Do you LOVE America?


    This article was originally published by Brandon Smith at Alt-Market. 

    One thing that is important to understand about the mainstream media is that they do tell the truth on occasion. However, the truths they admit to are almost always wrapped in lies or told to the public far too late to make the information useful.   Dissecting mainstream media information and sifting out the truth from the propaganda is really the bulk of what the alternative media does (or should be doing).

    In the past couple of weeks, I have received a rush of emails asking about the sudden flood of recession and economic crash talk in the media.  Does this abrupt 180-degree turn by the MSM (and global banks) on the economy warrant concern?  Yes, it does.

    The first inclination of a portion of the liberty movement will be to assume that mainstream reports of the imminent economic crisis are merely an attempt to tarnish the image of the Trump Administration and that the talk of recession is “overblown”.  This is partially true; Trump is meant to act as a scapegoat, but this is not the big picture.  The fact is, the pattern the media is following today matches almost exactly with the pattern they followed leading up to the credit crash of 2008.  Make no mistake, a financial crash is indeed happening RIGHT NOW, just as it did after media warnings in 2007/2008, and the reasons why the MSM is admitting to it today are calculated.

    Before we get to that, we should examine how the media reacted during the lead up to the crash of 2008.
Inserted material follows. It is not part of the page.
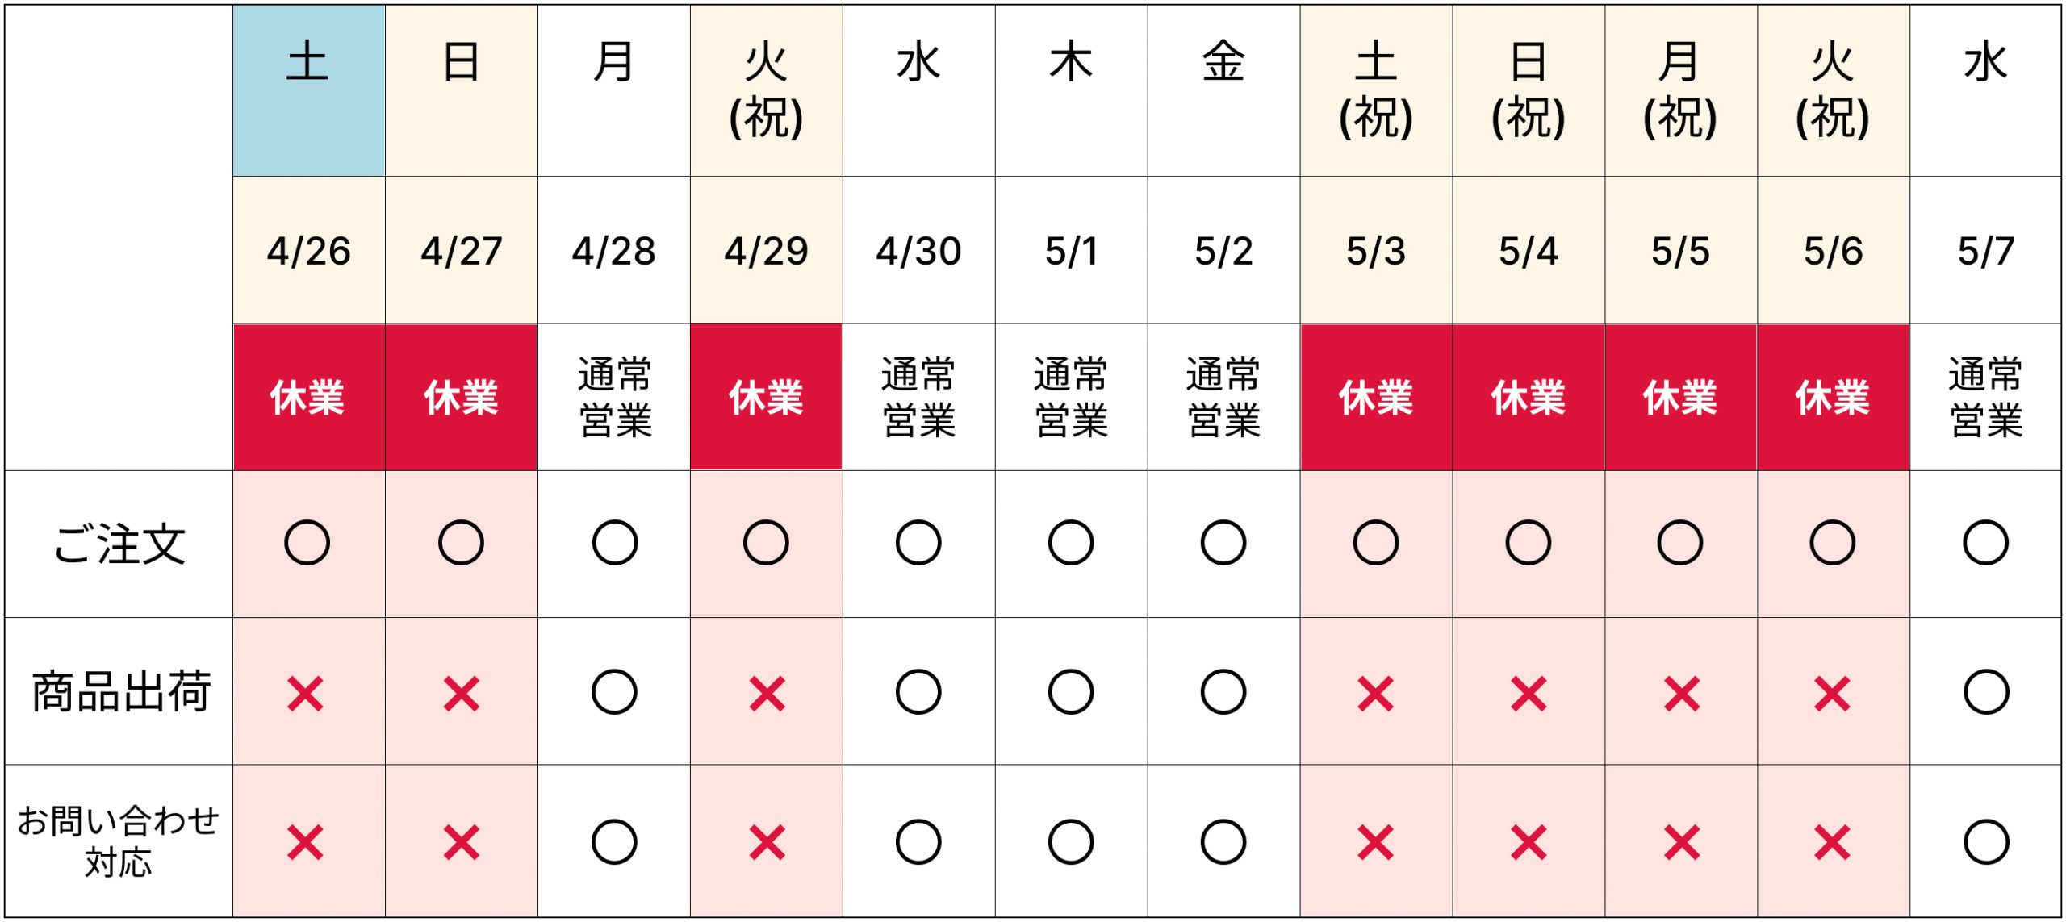Click the red cross for 商品出荷 on 5/5
The height and width of the screenshot is (922, 2066).
tap(1682, 693)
    Multiple mainstream outlets ignored all the crash signals in 2005 and 2006 despite ample warnings from alternative economists. In fact, they mostly laughed at the prospect of the biggest bull market in the history of stocks and housing (at that time) actually collapsing. Then abruptly the media and the globalist institutions that dictate how the news is disseminated shifted position and started talking about “recession” and “crash potential”. From the New York Times to The Telegraph to Reuters and others, as well as the IMF, BIS and Federal Reserve officials – Everyone suddenly started agreeing with alternative economists without actually deferring to them or giving them any credit for making the correct financial calls.
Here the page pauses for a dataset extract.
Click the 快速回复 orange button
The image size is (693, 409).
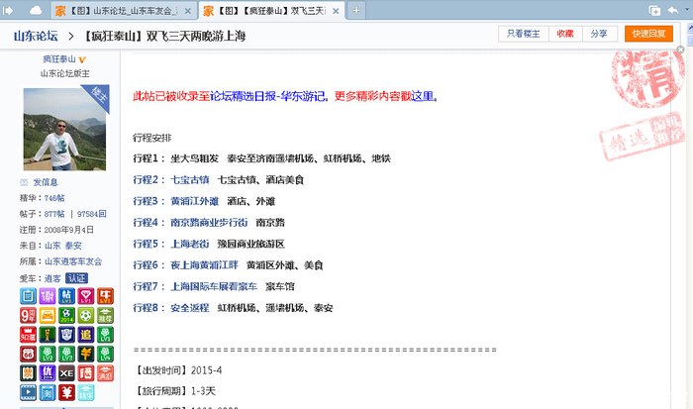pyautogui.click(x=647, y=34)
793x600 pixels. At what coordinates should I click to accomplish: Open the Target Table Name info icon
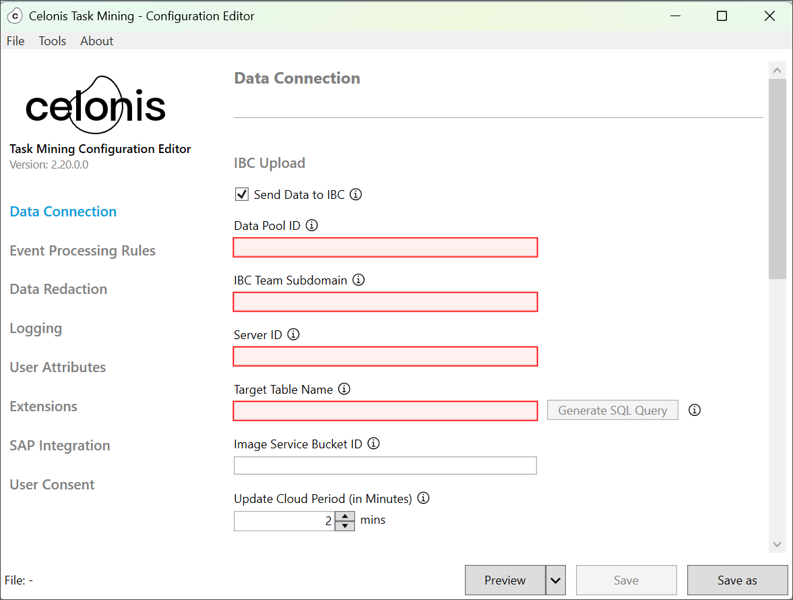(x=344, y=389)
    In 2007/2008, the discussion revolved around derivatives, a subject just complicated enough to confuse the majority of people and cause them to be disinterested in the root trigger for the economic crisis, which was central bankers creating and deflating bubbles through policy engineering. Instead, the public just wanted to know how the crash was going to be fixed. Yes, some blame went to the banking system, but almost no one at the top was punished (only one banker in the US actually faced fraud charges). Ultimately, the crisis was pinned on a “perfect storm” of coincidences, and the central banks were applauded for their “swift action” in using stimulus and QE to save us all from a depression level event. The bankers were being referred to as “heroes”.

    Of course, central bank culpability was later explored, and Alan Greenspan even admitted partial responsibility, saying the Fed knew there was a bubble but was “not aware” of how dangerous it really was. This was a lie. According to Fed minutes from 2004, Greenspan sought to silence any dissent on the housing bubble issue, saying that it would stir up debate on a process that “only the Fed understood”. Meaning, there was indeed discussion on housing and credit warning signs, but Greenspan snuffed it out to prevent the public from hearing about it.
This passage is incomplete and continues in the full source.